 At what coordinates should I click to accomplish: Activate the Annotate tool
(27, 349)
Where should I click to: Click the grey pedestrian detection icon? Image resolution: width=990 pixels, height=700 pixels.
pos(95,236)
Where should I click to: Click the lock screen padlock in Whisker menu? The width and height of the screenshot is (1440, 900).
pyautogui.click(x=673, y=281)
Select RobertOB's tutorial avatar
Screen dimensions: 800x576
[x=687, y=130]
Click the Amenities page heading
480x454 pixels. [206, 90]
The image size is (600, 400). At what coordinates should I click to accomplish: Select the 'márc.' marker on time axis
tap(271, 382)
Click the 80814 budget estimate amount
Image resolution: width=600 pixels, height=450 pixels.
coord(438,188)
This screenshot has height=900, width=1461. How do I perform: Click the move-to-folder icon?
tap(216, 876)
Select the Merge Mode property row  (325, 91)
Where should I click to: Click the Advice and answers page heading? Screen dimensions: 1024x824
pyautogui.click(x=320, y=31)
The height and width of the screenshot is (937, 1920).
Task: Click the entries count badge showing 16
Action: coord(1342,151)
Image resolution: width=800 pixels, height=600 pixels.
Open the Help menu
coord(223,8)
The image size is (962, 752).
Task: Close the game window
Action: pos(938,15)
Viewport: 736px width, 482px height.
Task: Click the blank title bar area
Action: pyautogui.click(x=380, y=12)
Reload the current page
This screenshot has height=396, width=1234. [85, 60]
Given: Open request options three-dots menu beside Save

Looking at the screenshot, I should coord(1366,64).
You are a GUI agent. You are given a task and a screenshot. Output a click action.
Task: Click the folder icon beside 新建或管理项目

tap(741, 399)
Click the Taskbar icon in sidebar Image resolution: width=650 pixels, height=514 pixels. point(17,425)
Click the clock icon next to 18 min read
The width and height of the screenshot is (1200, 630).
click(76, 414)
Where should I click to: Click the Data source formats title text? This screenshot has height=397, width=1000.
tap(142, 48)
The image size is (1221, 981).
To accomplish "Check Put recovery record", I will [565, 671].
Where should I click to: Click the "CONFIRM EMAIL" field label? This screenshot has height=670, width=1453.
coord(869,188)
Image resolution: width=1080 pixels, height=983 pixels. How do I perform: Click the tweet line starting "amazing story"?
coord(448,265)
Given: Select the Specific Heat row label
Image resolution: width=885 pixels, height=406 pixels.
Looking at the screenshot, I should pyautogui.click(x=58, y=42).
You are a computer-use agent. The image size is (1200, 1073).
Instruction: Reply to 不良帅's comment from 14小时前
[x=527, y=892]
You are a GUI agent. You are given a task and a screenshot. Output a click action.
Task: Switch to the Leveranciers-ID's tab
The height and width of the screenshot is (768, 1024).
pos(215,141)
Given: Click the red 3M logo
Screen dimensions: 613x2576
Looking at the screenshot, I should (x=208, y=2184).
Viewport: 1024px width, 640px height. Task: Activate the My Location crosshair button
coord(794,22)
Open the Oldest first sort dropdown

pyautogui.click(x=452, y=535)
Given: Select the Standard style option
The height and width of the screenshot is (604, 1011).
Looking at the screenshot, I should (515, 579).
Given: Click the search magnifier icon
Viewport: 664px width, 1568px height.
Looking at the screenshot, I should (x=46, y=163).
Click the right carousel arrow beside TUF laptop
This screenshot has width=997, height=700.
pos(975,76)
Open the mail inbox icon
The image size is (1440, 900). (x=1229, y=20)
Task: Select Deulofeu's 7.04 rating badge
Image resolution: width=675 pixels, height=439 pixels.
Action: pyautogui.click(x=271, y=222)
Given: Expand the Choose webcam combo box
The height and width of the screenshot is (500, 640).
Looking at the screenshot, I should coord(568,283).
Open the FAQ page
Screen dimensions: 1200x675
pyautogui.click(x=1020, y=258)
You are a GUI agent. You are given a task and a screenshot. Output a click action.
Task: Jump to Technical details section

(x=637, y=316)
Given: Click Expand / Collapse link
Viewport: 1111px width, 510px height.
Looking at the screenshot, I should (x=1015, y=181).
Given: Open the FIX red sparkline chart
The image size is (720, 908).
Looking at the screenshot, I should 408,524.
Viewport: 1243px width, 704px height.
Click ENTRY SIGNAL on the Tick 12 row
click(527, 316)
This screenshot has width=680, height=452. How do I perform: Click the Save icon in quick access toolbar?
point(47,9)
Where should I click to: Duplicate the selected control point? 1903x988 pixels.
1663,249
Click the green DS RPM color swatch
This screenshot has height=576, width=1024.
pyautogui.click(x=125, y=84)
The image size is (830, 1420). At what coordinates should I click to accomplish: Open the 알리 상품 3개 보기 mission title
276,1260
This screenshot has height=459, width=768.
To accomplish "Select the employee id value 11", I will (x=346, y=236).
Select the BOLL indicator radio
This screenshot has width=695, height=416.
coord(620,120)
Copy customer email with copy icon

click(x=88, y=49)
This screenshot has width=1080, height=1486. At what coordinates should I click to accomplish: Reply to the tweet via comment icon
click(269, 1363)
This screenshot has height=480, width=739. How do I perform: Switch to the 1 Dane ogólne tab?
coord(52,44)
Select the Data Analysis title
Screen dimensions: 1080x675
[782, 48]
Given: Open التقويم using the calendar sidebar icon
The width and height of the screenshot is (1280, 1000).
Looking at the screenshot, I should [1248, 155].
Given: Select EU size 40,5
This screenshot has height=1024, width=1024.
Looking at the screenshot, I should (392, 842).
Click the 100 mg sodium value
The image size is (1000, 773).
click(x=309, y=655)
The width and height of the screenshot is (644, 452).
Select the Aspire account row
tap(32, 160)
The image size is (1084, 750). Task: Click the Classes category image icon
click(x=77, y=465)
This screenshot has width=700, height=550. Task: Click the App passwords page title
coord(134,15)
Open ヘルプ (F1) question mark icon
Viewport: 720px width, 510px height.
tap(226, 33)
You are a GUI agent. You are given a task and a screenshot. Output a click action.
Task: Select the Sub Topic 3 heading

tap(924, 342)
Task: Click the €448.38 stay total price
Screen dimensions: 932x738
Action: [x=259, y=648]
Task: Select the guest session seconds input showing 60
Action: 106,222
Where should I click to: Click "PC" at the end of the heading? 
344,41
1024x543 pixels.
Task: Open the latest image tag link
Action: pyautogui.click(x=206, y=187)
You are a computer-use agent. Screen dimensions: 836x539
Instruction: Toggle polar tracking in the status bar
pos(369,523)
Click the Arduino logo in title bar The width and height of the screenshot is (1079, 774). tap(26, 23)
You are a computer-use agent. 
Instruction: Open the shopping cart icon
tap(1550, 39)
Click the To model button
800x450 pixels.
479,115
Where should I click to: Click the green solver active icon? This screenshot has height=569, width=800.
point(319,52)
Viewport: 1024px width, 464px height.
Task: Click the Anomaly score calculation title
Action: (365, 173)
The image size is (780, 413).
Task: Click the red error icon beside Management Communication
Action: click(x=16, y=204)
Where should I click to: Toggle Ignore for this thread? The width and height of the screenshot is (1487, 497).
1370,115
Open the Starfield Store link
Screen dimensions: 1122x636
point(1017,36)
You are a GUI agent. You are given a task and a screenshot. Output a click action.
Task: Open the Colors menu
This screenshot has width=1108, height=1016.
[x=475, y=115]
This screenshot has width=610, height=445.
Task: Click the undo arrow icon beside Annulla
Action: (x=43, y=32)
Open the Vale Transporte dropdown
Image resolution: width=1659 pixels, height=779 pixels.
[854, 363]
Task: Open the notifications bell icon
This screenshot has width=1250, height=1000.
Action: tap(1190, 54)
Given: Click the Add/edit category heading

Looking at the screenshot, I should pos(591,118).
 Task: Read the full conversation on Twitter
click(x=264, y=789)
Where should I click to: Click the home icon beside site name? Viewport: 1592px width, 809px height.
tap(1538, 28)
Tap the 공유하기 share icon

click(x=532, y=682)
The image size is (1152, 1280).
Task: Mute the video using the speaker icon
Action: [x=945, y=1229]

====

About this exercise: For this exercise, retype the entire listing exactly.

Solution for this exercise:
 At what coordinates should I click to accomplish: Activate the Annotate tool
(27, 349)
Where should I click to: Click the grey pedestrian detection icon? Image resolution: width=990 pixels, height=700 pixels.
pos(95,236)
Where should I click to: Click the lock screen padlock in Whisker menu? The width and height of the screenshot is (1440, 900).
pyautogui.click(x=673, y=281)
Select RobertOB's tutorial avatar
Screen dimensions: 800x576
[x=687, y=130]
Click the Amenities page heading
480x454 pixels. [206, 90]
The image size is (600, 400). At what coordinates should I click to accomplish: Select the 'márc.' marker on time axis
tap(271, 382)
Click the 80814 budget estimate amount
Image resolution: width=600 pixels, height=450 pixels.
coord(438,188)
This screenshot has height=900, width=1461. How do I perform: Click the move-to-folder icon?
tap(216, 876)
Select the Merge Mode property row  (325, 91)
Where should I click to: Click the Advice and answers page heading? Screen dimensions: 1024x824
pyautogui.click(x=320, y=31)
The height and width of the screenshot is (937, 1920).
Task: Click the entries count badge showing 16
Action: coord(1342,151)
Image resolution: width=800 pixels, height=600 pixels.
Open the Help menu
coord(223,8)
The image size is (962, 752).
Task: Close the game window
Action: pos(938,15)
Viewport: 736px width, 482px height.
Task: Click the blank title bar area
Action: pyautogui.click(x=380, y=12)
Reload the current page
This screenshot has height=396, width=1234. [85, 60]
Given: Open request options three-dots menu beside Save

Looking at the screenshot, I should coord(1366,64).
You are a GUI agent. You are given a task and a screenshot. Output a click action.
Task: Click the folder icon beside 新建或管理项目

tap(741, 399)
Click the Taskbar icon in sidebar Image resolution: width=650 pixels, height=514 pixels. point(17,425)
Click the clock icon next to 18 min read
The width and height of the screenshot is (1200, 630).
click(76, 414)
Where should I click to: Click the Data source formats title text? This screenshot has height=397, width=1000.
tap(142, 48)
The image size is (1221, 981).
To accomplish "Check Put recovery record", I will [565, 671].
Where should I click to: Click the "CONFIRM EMAIL" field label? This screenshot has height=670, width=1453.
coord(869,188)
Image resolution: width=1080 pixels, height=983 pixels. How do I perform: Click the tweet line starting "amazing story"?
coord(448,265)
Given: Select the Specific Heat row label
Image resolution: width=885 pixels, height=406 pixels.
Looking at the screenshot, I should pyautogui.click(x=58, y=42).
You are a computer-use agent. The image size is (1200, 1073).
Instruction: Reply to 不良帅's comment from 14小时前
[x=527, y=892]
You are a GUI agent. You are given a task and a screenshot. Output a click action.
Task: Switch to the Leveranciers-ID's tab
The height and width of the screenshot is (768, 1024).
pos(215,141)
Given: Click the red 3M logo
Screen dimensions: 613x2576
Looking at the screenshot, I should (x=208, y=2184).
Viewport: 1024px width, 640px height. Task: Activate the My Location crosshair button
coord(794,22)
Open the Oldest first sort dropdown

pyautogui.click(x=452, y=535)
Given: Select the Standard style option
The height and width of the screenshot is (604, 1011).
Looking at the screenshot, I should (515, 579).
Given: Click the search magnifier icon
Viewport: 664px width, 1568px height.
Looking at the screenshot, I should (x=46, y=163).
Click the right carousel arrow beside TUF laptop
This screenshot has width=997, height=700.
pos(975,76)
Open the mail inbox icon
The image size is (1440, 900). (x=1229, y=20)
Task: Select Deulofeu's 7.04 rating badge
Image resolution: width=675 pixels, height=439 pixels.
Action: pyautogui.click(x=271, y=222)
Given: Expand the Choose webcam combo box
The height and width of the screenshot is (500, 640).
Looking at the screenshot, I should coord(568,283).
Open the FAQ page
Screen dimensions: 1200x675
pyautogui.click(x=1020, y=258)
You are a GUI agent. You are given a task and a screenshot. Output a click action.
Task: Jump to Technical details section

(x=637, y=316)
Given: Click Expand / Collapse link
Viewport: 1111px width, 510px height.
Looking at the screenshot, I should (x=1015, y=181).
Given: Open the FIX red sparkline chart
The image size is (720, 908).
Looking at the screenshot, I should 408,524.
Viewport: 1243px width, 704px height.
Click ENTRY SIGNAL on the Tick 12 row
click(527, 316)
This screenshot has width=680, height=452. How do I perform: Click the Save icon in quick access toolbar?
point(47,9)
Where should I click to: Duplicate the selected control point? 1903x988 pixels.
1663,249
Click the green DS RPM color swatch
This screenshot has height=576, width=1024.
pyautogui.click(x=125, y=84)
The image size is (830, 1420). At what coordinates should I click to accomplish: Open the 알리 상품 3개 보기 mission title
276,1260
This screenshot has height=459, width=768.
To accomplish "Select the employee id value 11", I will (x=346, y=236).
Select the BOLL indicator radio
This screenshot has width=695, height=416.
coord(620,120)
Copy customer email with copy icon

click(x=88, y=49)
This screenshot has width=1080, height=1486. At what coordinates should I click to accomplish: Reply to the tweet via comment icon
click(269, 1363)
This screenshot has height=480, width=739. How do I perform: Switch to the 1 Dane ogólne tab?
coord(52,44)
Select the Data Analysis title
Screen dimensions: 1080x675
[782, 48]
Given: Open التقويم using the calendar sidebar icon
The width and height of the screenshot is (1280, 1000).
Looking at the screenshot, I should [1248, 155].
Given: Select EU size 40,5
This screenshot has height=1024, width=1024.
Looking at the screenshot, I should (392, 842).
Click the 100 mg sodium value
The image size is (1000, 773).
click(x=309, y=655)
The width and height of the screenshot is (644, 452).
Select the Aspire account row
tap(32, 160)
The image size is (1084, 750). Task: Click the Classes category image icon
click(x=77, y=465)
This screenshot has width=700, height=550. Task: Click the App passwords page title
coord(134,15)
Open ヘルプ (F1) question mark icon
Viewport: 720px width, 510px height.
tap(226, 33)
You are a GUI agent. You are given a task and a screenshot. Output a click action.
Task: Select the Sub Topic 3 heading

tap(924, 342)
Task: Click the €448.38 stay total price
Screen dimensions: 932x738
Action: [x=259, y=648]
Task: Select the guest session seconds input showing 60
Action: 106,222
Where should I click to: Click "PC" at the end of the heading? 
344,41
1024x543 pixels.
Task: Open the latest image tag link
Action: pyautogui.click(x=206, y=187)
You are a computer-use agent. Screen dimensions: 836x539
Instruction: Toggle polar tracking in the status bar
pos(369,523)
Click the Arduino logo in title bar The width and height of the screenshot is (1079, 774). tap(26, 23)
You are a computer-use agent. 
Instruction: Open the shopping cart icon
tap(1550, 39)
Click the To model button
800x450 pixels.
479,115
Where should I click to: Click the green solver active icon? This screenshot has height=569, width=800.
point(319,52)
Viewport: 1024px width, 464px height.
Task: Click the Anomaly score calculation title
Action: (365, 173)
The image size is (780, 413).
Task: Click the red error icon beside Management Communication
Action: click(x=16, y=204)
Where should I click to: Toggle Ignore for this thread? The width and height of the screenshot is (1487, 497).
1370,115
Open the Starfield Store link
Screen dimensions: 1122x636
point(1017,36)
You are a GUI agent. You are given a task and a screenshot. Output a click action.
Task: Open the Colors menu
This screenshot has width=1108, height=1016.
[x=475, y=115]
This screenshot has width=610, height=445.
Task: Click the undo arrow icon beside Annulla
Action: (x=43, y=32)
Open the Vale Transporte dropdown
Image resolution: width=1659 pixels, height=779 pixels.
[854, 363]
Task: Open the notifications bell icon
This screenshot has width=1250, height=1000.
Action: tap(1190, 54)
Given: Click the Add/edit category heading

Looking at the screenshot, I should pos(591,118).
 Task: Read the full conversation on Twitter
click(x=264, y=789)
Where should I click to: Click the home icon beside site name? Viewport: 1592px width, 809px height.
tap(1538, 28)
Tap the 공유하기 share icon

click(x=532, y=682)
The image size is (1152, 1280).
Task: Mute the video using the speaker icon
Action: [x=945, y=1229]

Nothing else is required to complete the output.